I understand the use and need of target-actions.
But I encountered this concept of "First Responder".
Can someone explain why is it needed? What can it do that can't be done using target-actions?
In an app, the responder object that first receives many kinds of events is known as the first responder. It receives key events, motion events, and action messages, among others. (Mouse events and multitouch events first go to the view that is under the mouse pointer or finger; that view might or might not be the first responder.) The first responder is typically the view in a window that an app deems best suited for handling an event. To receive an event, the responder must also indicate its willingness to become first responder; it does this in different ways for each platform
When you design your app, it’s likely that you want to respond to events dynamically. For example, a touch can occur in many different objects onscreen, and you have to decide which object you want to respond to a given event and understand how that object receives the event.
When a user-generated event occurs, UIKit creates an event object containing the information needed to process the event. Then it places the event object in the active app’s event queue. For touch events, that object is a set of touches packaged in a UIEvent object. For motion events, the event object varies depending on which framework you use and what type of motion event you are interested in.
An event travels along a specific path until it is delivered to an object that can handle it. First, the singleton UIApplication object takes an event from the top of the queue and dispatches it for handling. Typically, it sends the event to the app’s key window object, which passes the event to an initial object for handling. The initial object depends on the type of event.

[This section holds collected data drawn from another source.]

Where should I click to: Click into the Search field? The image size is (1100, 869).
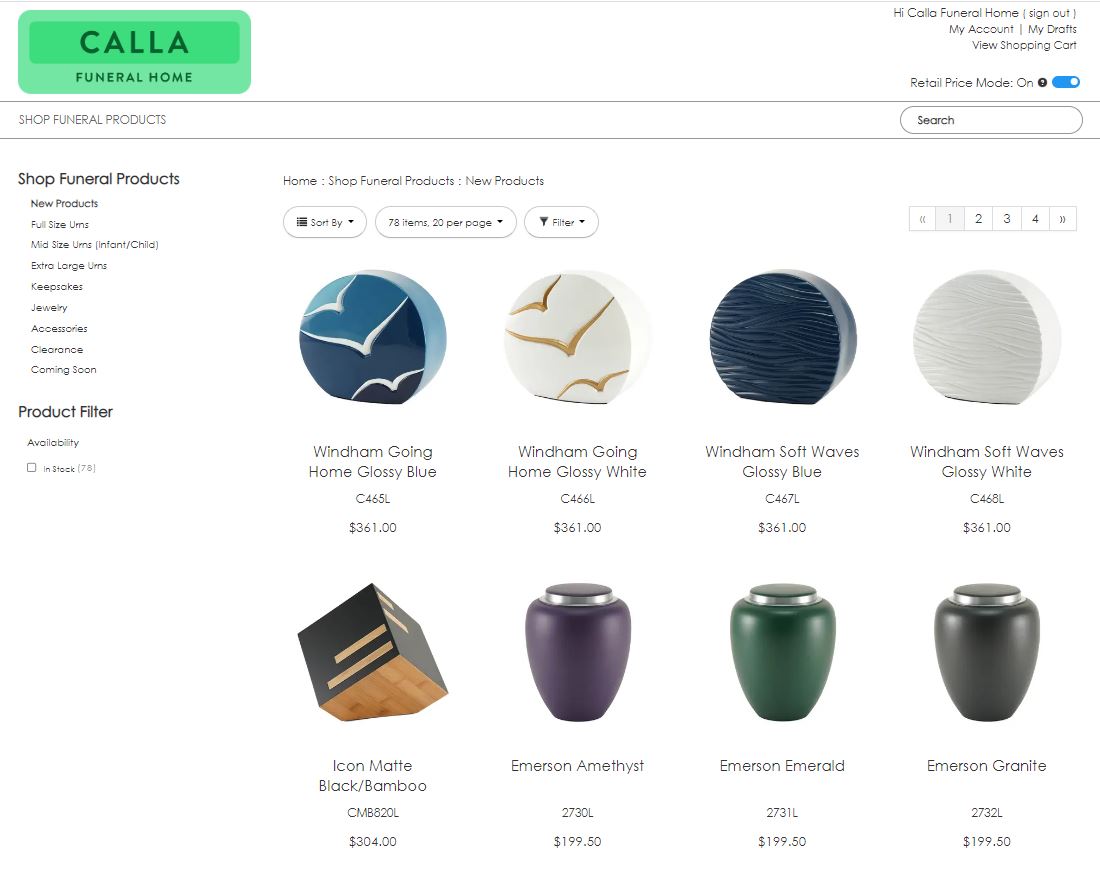tap(991, 120)

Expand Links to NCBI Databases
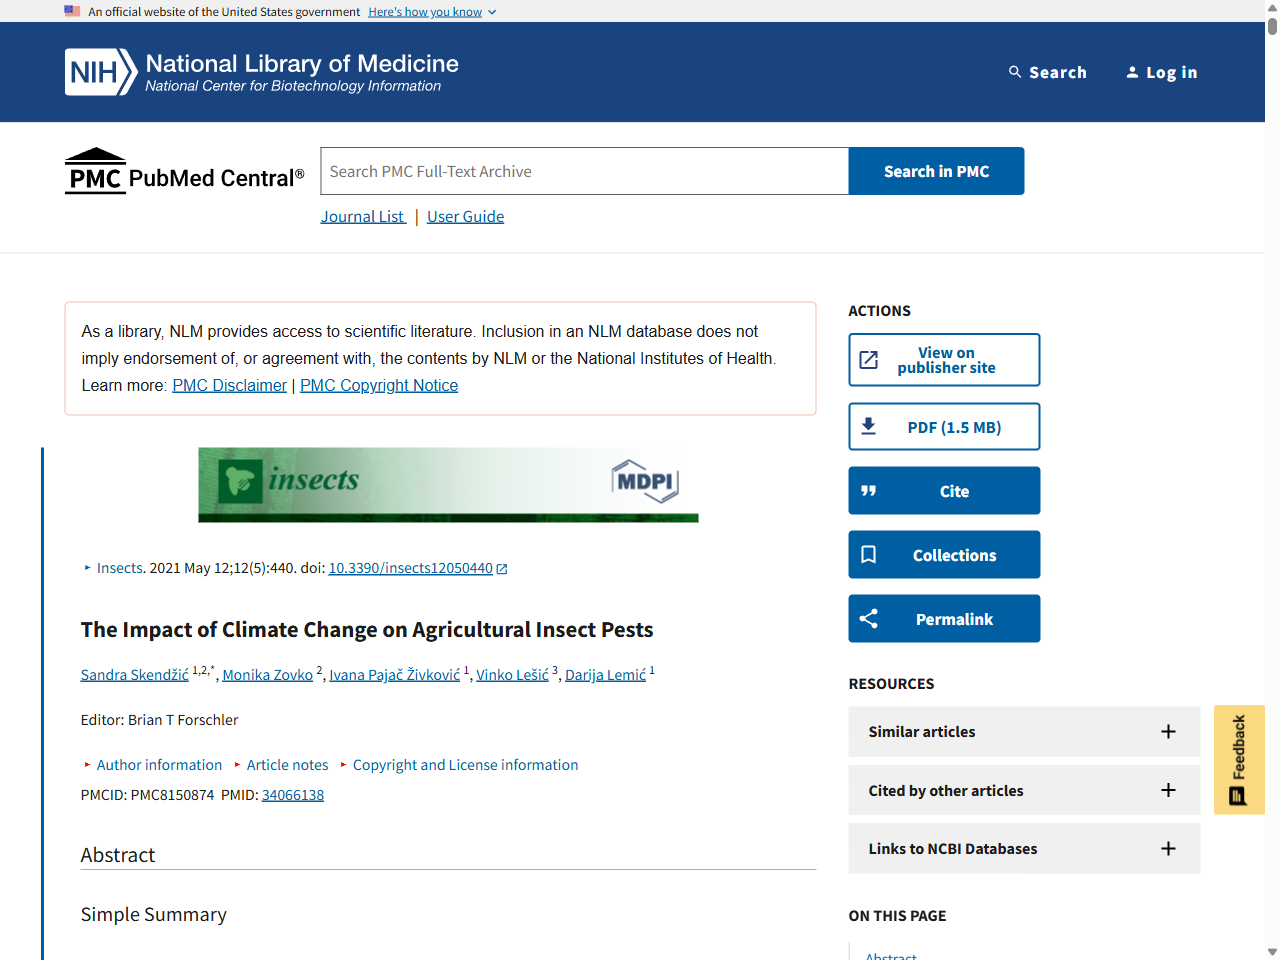click(1167, 849)
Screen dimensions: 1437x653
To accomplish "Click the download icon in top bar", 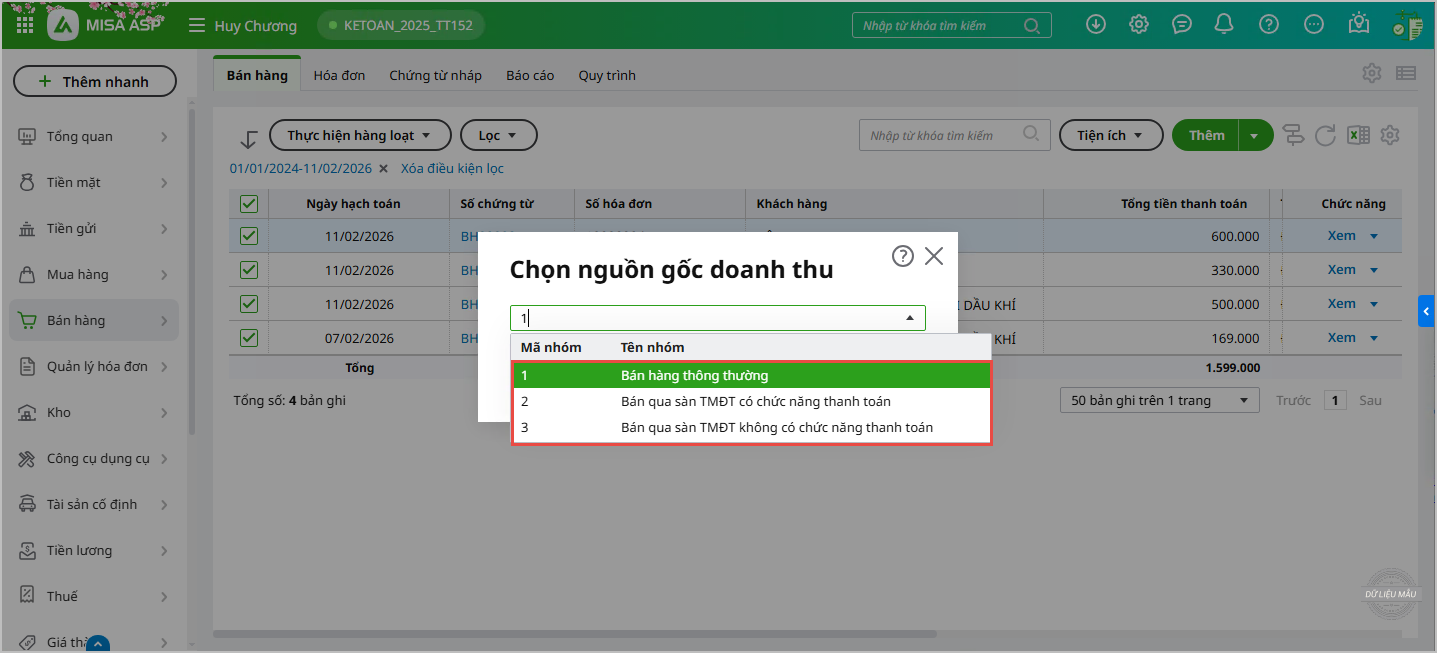I will [1096, 25].
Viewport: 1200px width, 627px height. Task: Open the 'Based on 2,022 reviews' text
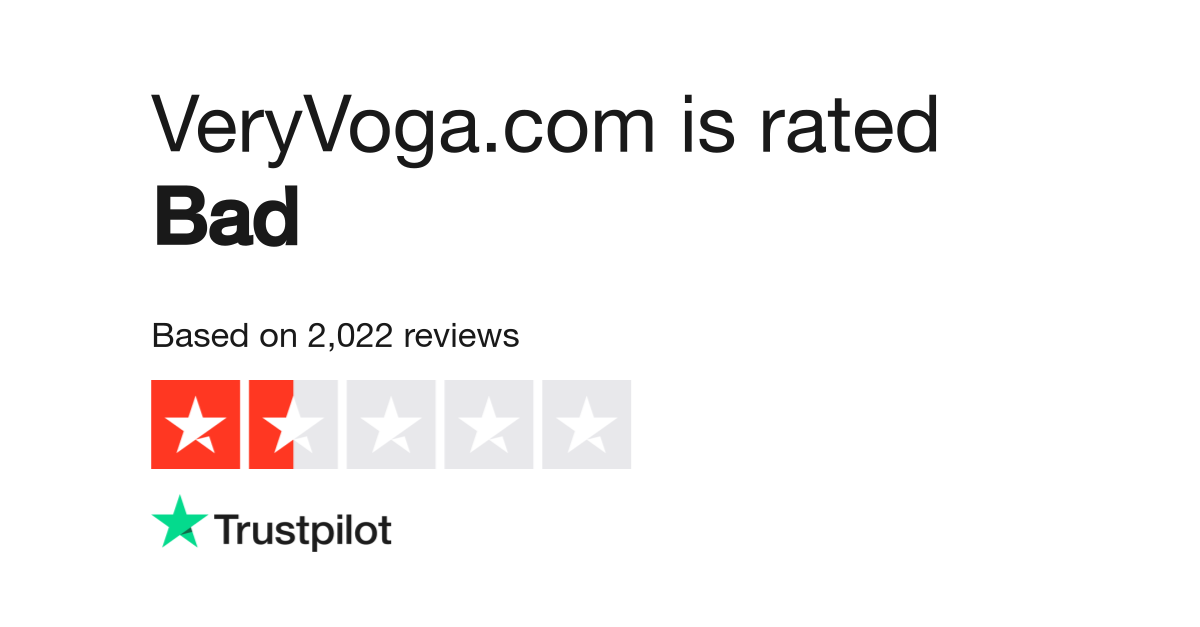click(x=335, y=336)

Touch events. For touch events, the window object first tries to deliver the event to the view where the touch occurred. That view is known as the hit-test view. The process of finding the hit-test view is called hit-testing, which is described in the “Hit-Testing Returns the View Where a Touch Occurred.” doc.
For Motion and remote control events. With these events, the window object sends the shaking-motion or remote control event to the first responder for handling. The first responder is described in “The Responder Chain Is Made Up of Responder Objects.”
The ultimate goal of these event paths is to find an object that can handle and respond to an event. Therefore, UIKit first sends the event to the object that is best suited to handle the event. For touch events, that object is the hit-test view, and for other events, that object is the first responder.
For more info, look here...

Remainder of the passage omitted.